A new documentary explores the daily lives of those who lived in East Lake Meadows

Learn the history of East Lake Meadows, a former public housing community in Atlanta. Stories from residents reveal hardship and resilience, and raise critical questions about race, poverty and who is deserving of public assistance. “East Lake Meadows: A Public Housing Story” is a new documentary by Sarah Burns and David McMahon, airing on Tuesday, Mar. 24 at 7 p.m.

WATCH: “East Lake Meadows”

“East Lake Meadows” tells the stories of more than a dozen families who lived in the community between the 1970s and its demolition in the mid-1990s, including the Lightfoot family and four generations of the family of Eva Davis, the long-time tenant leader at East Lake Meadows.

Initially praised for the spacious units and new construction, East Lake Meadows quickly became known as “little Vietnam,” a moniker that was intended to capture the rampant crime and violence that overwhelmed the community.
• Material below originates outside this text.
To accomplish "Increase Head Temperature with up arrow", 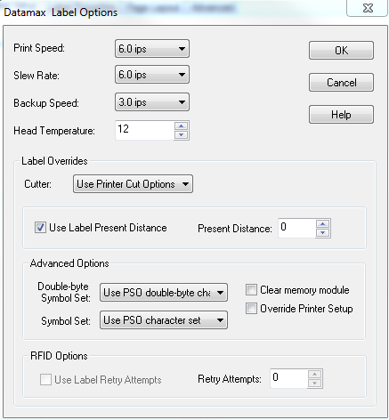I will tap(181, 125).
The film documents the tremendous hardships faced by East Lake families; the lack of access to grocery stores and fresh produce; the impact of devastating unemployment and poverty; conditions that included mold, leaky pipes, and collapsing walls and ceilings; and the seemingly ubiquitous presence of crime, drugs and guns. It also follows the births of children, celebration of holidays, daily activities in schools and the ways in which residents were “making a way out of no way.”